But Willis -- who died Tuesday, Dec. 24, at the age of 72 from what her publicist called "a cardiac event" -- never forgot her Detroit roots.



"Truthfully, whenever anyone asks me how I got into (songwriting) the first thing I say is 'I'm from Detroit,'" Willis, who was born in Detroit and graduated from Mumford High School, said during a 2018 visit to her home town. "I grew up completely obsessed -- with Motown, specifically, but then all the black labels and black radio stations. Literally, my entire life was listening to the radio."



The obsession served Willis well -- to the tune of two Grammy Awards (in 1986 for her contributions to the "Beverly Hills Cop" soundtrack and in 2016 for "The Color Purple" cast album), Tony and Emmy Award nominations, a 2018 induction into the Songwriters Hall of Fame and a Distinguished Achievement Award at that year's Detroit Music Awards. Her multi-media project "The D," an audio and visual love letter to Detroit, premiered in 2018 as well at the Detroit Institute of Arts.







And in September she was honored by the Motown Museum at a gala celebrating the label's 60th anniversary.



Earth, Wind & Fire -- for whom Willis co-wrote hits such as "September," "Boogie Wonderland" and "In the Stone" -- posted a social media message that Willis "was a one-of-a-kind creative genius. Her love, spirit and artistry are forever woven into the fabric and legacy of Earth, Wind & Fire. She will be sorely missed. Rest in love." The group's frontman Philip Bailey added that, "It would be like Allee Willis to Take Flight at a time of the most Holy of days. You will be missed my friend..."







Motown Museum CEO Robin Terry also posted a message that Willis "was an exceptional songwriter and a truly unique human being. We feel deeply honored to have worked with her...Her colorful energy will be missed in the world but her spirit will live on in the iconic songs she created for all of us to enjoy."
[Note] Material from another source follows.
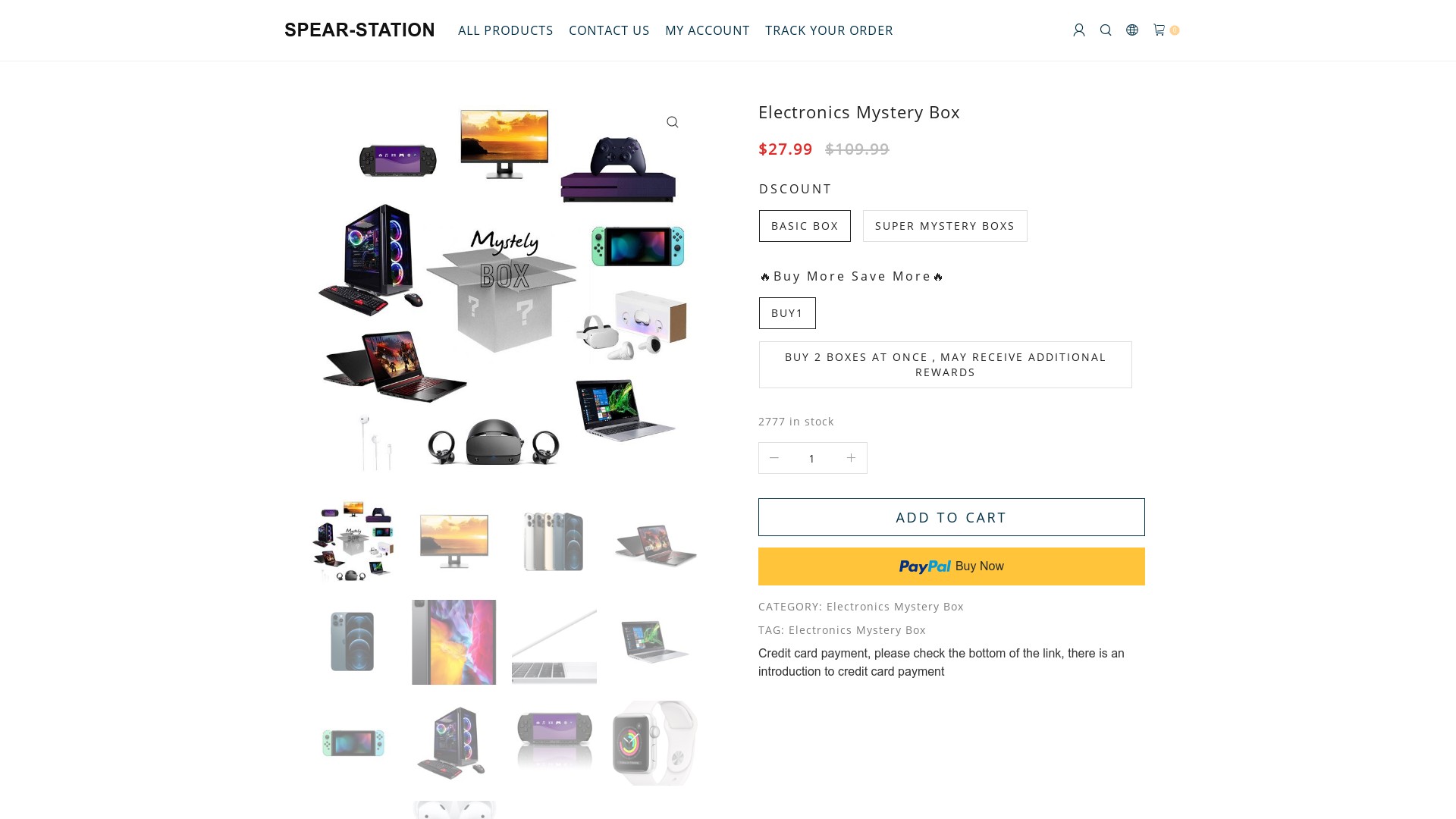Open the TRACK YOUR ORDER page
Image resolution: width=1456 pixels, height=819 pixels.
pyautogui.click(x=829, y=30)
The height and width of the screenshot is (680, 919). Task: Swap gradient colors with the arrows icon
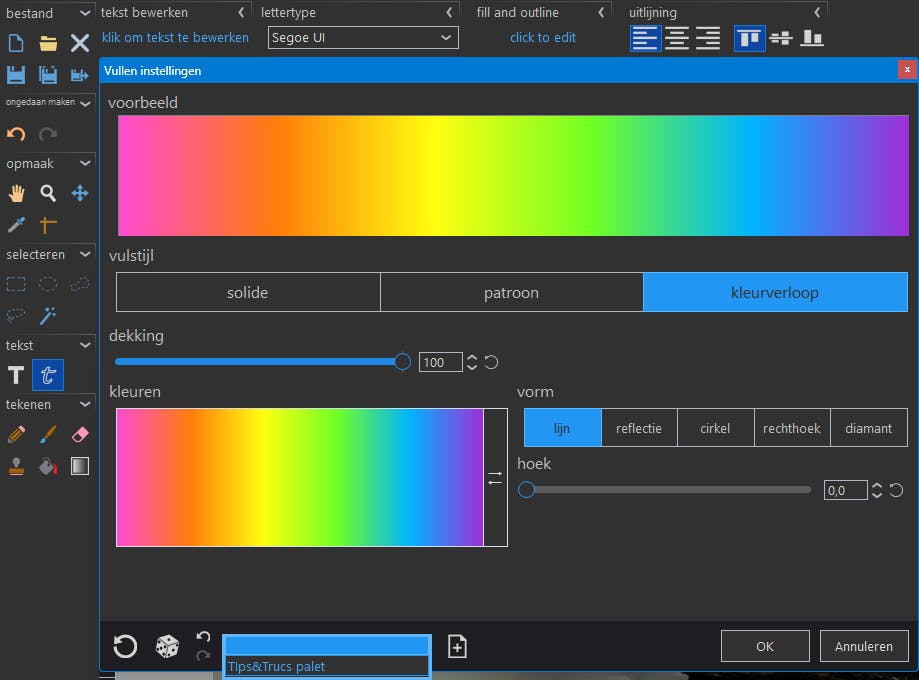tap(495, 478)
In addition to her music, Willis was also known as a hostess of lavish parties at her Los Angeles home as well as an avant garde furniture maker and a collector of art and kitsch. Detroit philanthropist and musician Ethan Daniel Davidson recalled a visit to Willis' home where, among other things, she showed them the late Sammy Davis Jr.'s last stash of marijuana, with a note from the entertainer, that she kept in a small box.



"My vision always was I want to take all these things -- the art, lifestyle, technology, music -- and merge them all together, which I'm still on a quest to do," Willis said. "It's been a very fun ride -- torturous at times, but I wouldn't trade it with anyone."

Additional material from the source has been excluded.